Permo-Triassic rocks sit on crystalline basement in the nearshore Israel. These rocks probably thin toward the west such that Early Jurassic shallow marine carbonates are unconformably deposited on top of crystalline basement in the offshore, as shown on the stratigraphic column included as Figure 2. The Jurassic section is only partially penetrated in wells in offshore Israel. The oldest rock penetrated in offshore Israel is of Early Jurassic age. The Yam West 1 and Yam Yafo 1 wells penetrated several cycles of oolitic pelletal and intraclast grainstones and skeletal grainstones separated by thin shales of the Qeren Formation. These carbonates are thought to be allochthonous deposits from the shelf edge to the east. Above the Qeren Formation lies the Barnea Formation, a 240-to-300-m-thick sequence of carbonates and shales. Above the Barnea Formation is the Shederot Formation of probable Middle Jurassic age. The Shederot Formation is a carbonate of approximately 50 m in thickness. The 20-m-thick Karmon Formation lies above the Shederot Formation and is composed of marls and shales. The Middle Jurassic Zohar Formation is above the Karmon Formation and is approximately 65 m thick; it is composed predominantly of limestone with minor shale or marl intercalations. The Zohar Formation carbonates are thought to be Bathonian in age and consist of oolitic, pelletal, intraclast, and skeletal grainstones, mudstones, and packstones. Above the Callovian are Oxfordian-to-Kimmeridgian-age rocks of the Delta Formation. The basal part of this section is a transgressive unit that marks the end of the Middle Jurassic carbonate platform. The Delta Formation is composed predominantly of claystone with some limestones, which are occasionally chalky, and dolomites. The Tithonian Yam Formation lies conformably above the Delta Formation. This unit, interpreted as slope and basin deposits, is composed of dark, laminated shale and siltstone generally barren of fauna.

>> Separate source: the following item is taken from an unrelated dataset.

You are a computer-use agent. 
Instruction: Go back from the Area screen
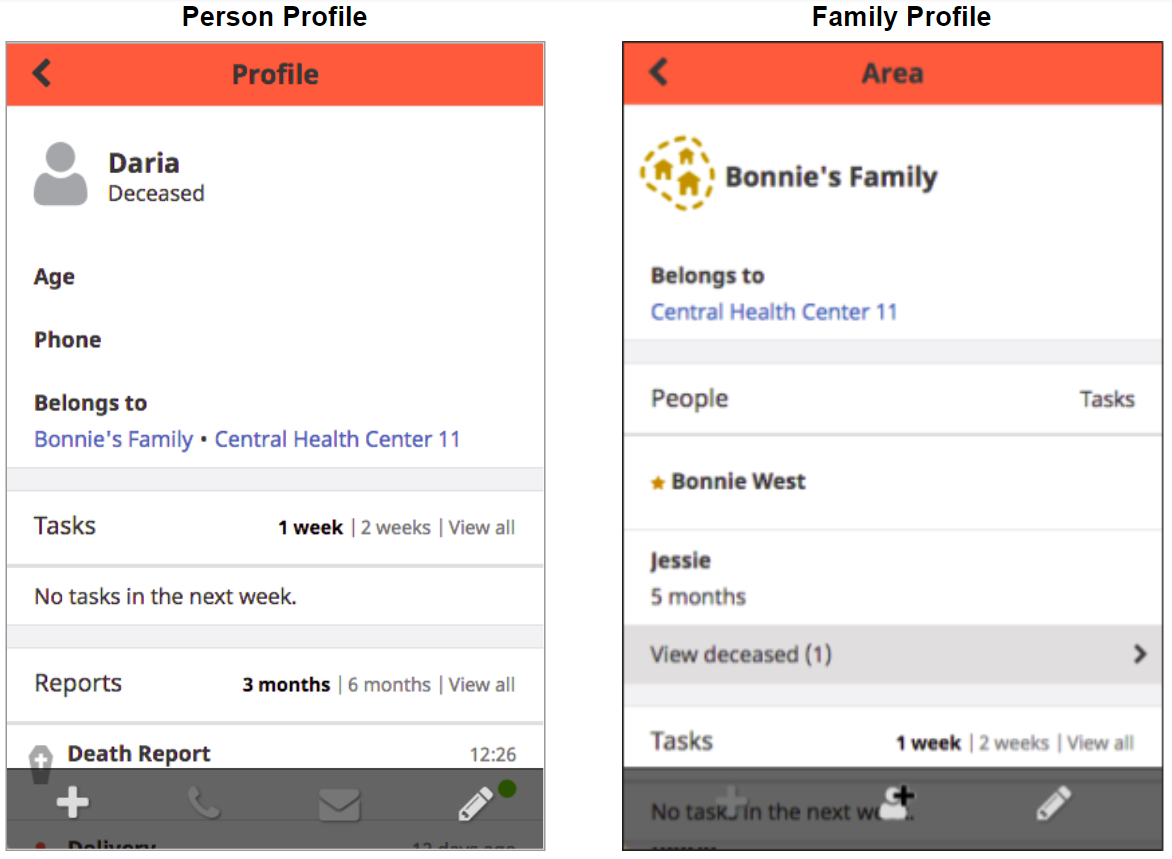[x=659, y=72]
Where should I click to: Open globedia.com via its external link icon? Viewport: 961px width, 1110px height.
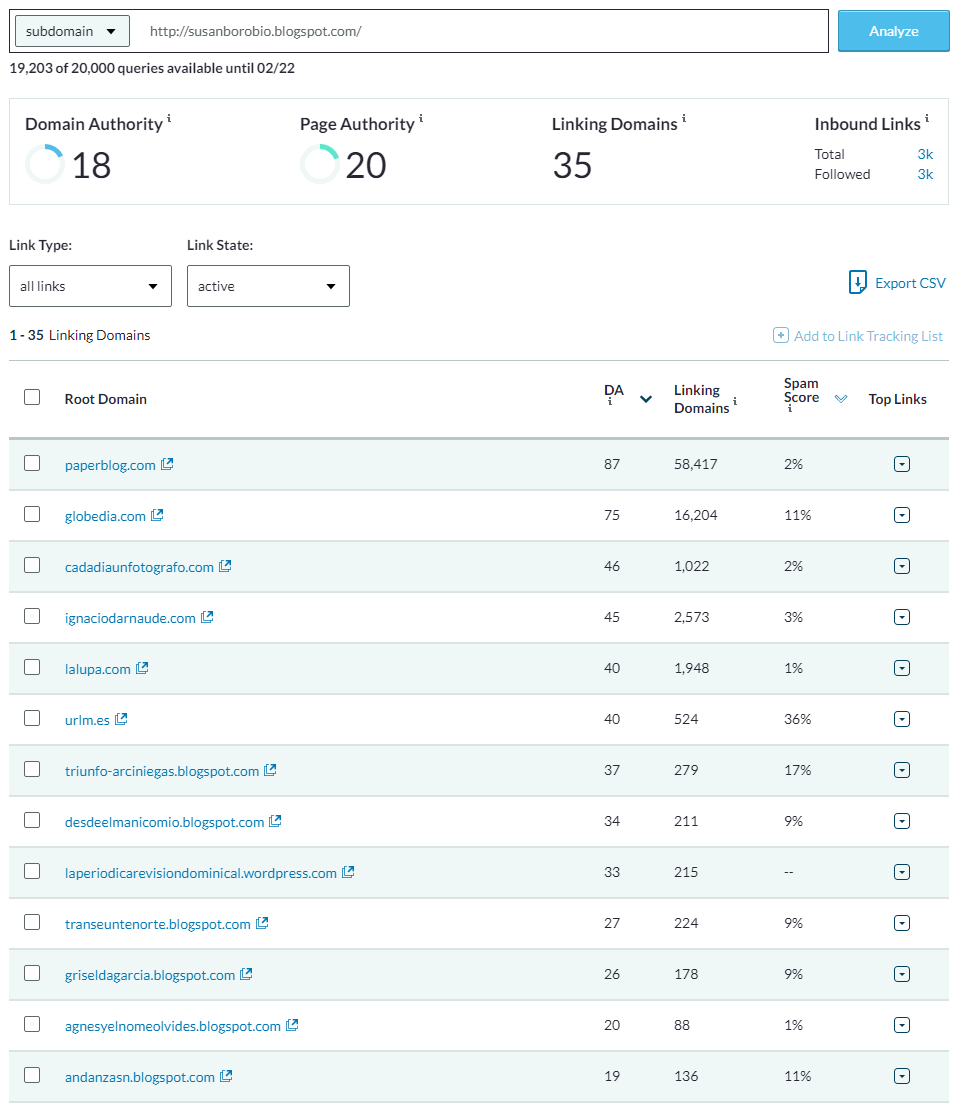tap(158, 515)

Unconformably overlying the Yam Formation is the Gevar Am Formation of Early Cretaceous age. This formation is composed of marine shales with conglomerate and sandstone intercalations. The sandstone deposits are thought to represent channel levee and crevasse splay deposits of proximal slope fans, which were deposited during a relative sea level fall caused by tectonic uplift. Uncomformably overlying the Gevar Am Formation is the Talme Yafe Formation, which is a deposit of carbonate debris marked by a coarse conglomerate at the base. The carbonate is thought to be from platform deposits on the shelf that were possibly deposited as debris flows during a pronounced drop in sea level.

The Late Cretaceous is represented by the Negba, Daliya, Ein Zetim, and Ghareb Formations. The basal Negba and Daliya Formations are pelagic chalks thought to represent the drowning of the offshore area during an extensive sea level rise. These pelagic chalks are overlain by a series of chalky limestones, separated by shales, which were deposited during periods of sea level rise that persisted until Middle Miocene time.

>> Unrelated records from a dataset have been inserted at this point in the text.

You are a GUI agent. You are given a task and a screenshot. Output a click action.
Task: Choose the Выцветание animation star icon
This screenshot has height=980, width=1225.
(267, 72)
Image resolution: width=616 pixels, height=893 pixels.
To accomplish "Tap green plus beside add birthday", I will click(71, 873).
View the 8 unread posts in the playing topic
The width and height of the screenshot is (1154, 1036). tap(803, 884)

During Late Oligocene to early Middle Miocene time, sea level dropped abruptly and erosion and canyon development was renewed. Deepwater turbidites were deposited in the deepest parts of the basin. These turbidites are a primary reservoir target because of the recent Dalit, Leviathan, and Tamar Discoveries by Noble Energy, Inc. This lowstand is the start of the Late Miocene Messinian salinity crisis in the Mediterranean area and is represented by the Lakhish Formation composed of thick, sandy turbidites in the deeper parts of the basin and a dark, grey-green, silty claystone overlying the turbidites and extending to the shore. The Messinian Mavqim Formation was deposited unconformably above the Lakhish Formation and is a thick evaporitic series found throughout much of the Mediterranean area. The Mavqim Formation is composed of halite and anhydrite. It is thought that the Mediterranean area was isolated from the Atlantic Ocean because the sea level curves of the Mediterranean depart from the worldwide sea level curves. The waters in the isolated Mediterranean slowly evaporated, leaving the salts in the large topographic low of the greater Mediterranean Basin.

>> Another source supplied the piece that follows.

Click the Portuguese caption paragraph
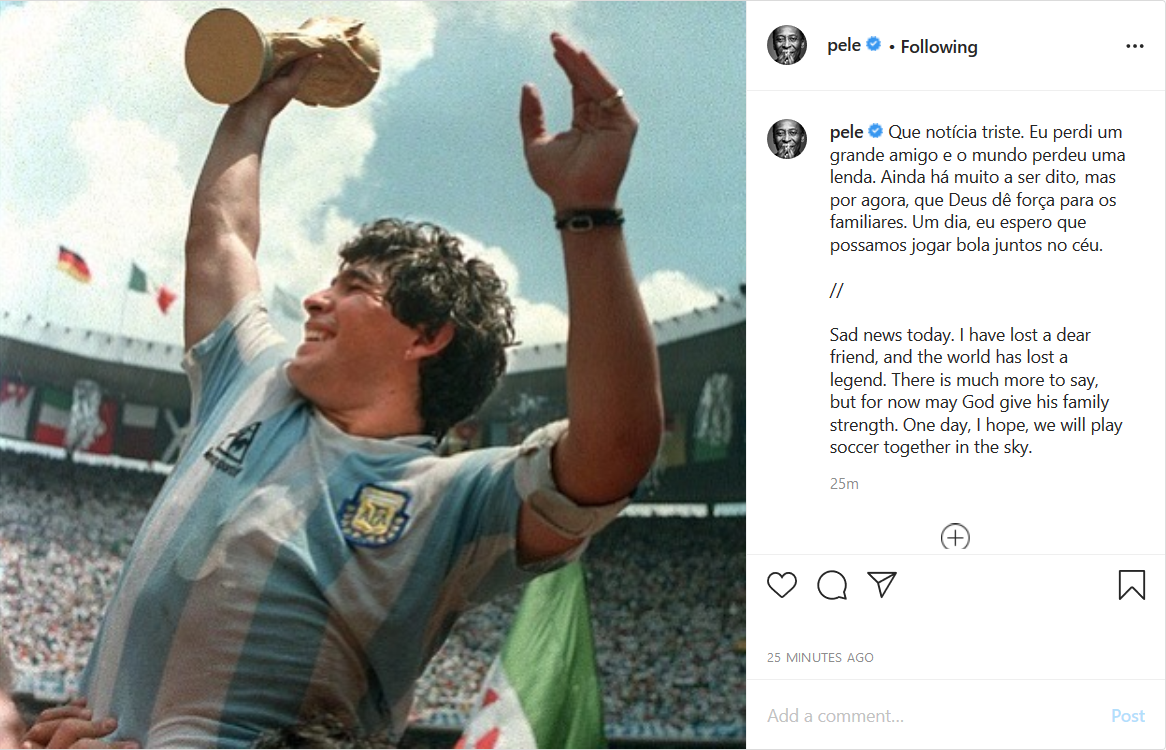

Sea levels in the Mediterranean again rose during the Pliocene because the feature that was isolating the area was breached, and marine waters again filled the basin. This resulted in the deposition of hemipelagic clays and marls of the Plio-Pleistocene Yafo Formation. The base of the Yafo Formation is marked by a highly condensed hemipelagic marl of the initial transgression. Another drop in sea level lead to the deposition of potentially gas-bearing turbidite sands. Sea levels again rose, and hemipelagic deposition resumed. As the rate of sedimentation increased, progradation of highstand deposits occurred. In some areas, this resulted in over 1,000 m of sediment thickness of the Yafo Formation. The Pleshet Formation lies conformably above the Yafo Formation. The Pleshet Formation is a sequence of clays, sands, silts, and marls of Pleistocene age.

Structural trap formation in the Levant Basin occurred during the Late Cretaceous compressional event with inversion of previous structural lows into structural highs. This has created large anticlinal features in pre-Plio-Pleistocene sediments. The structural Syrian Arc ridge, often referred to as the Eastern Levant Ridge, is divided into three substructures: the Gabriella, Yam, and Yitzhak. Large faults that extend down to basement serve as conduits for the migration of hydrocarbons into these features. There is some seismic evidence that the compressional event has relaxed during Plio-Pleistocene to Recent times, which may suggest a chance for remigration of hydrocarbons from deeper to shallower traps.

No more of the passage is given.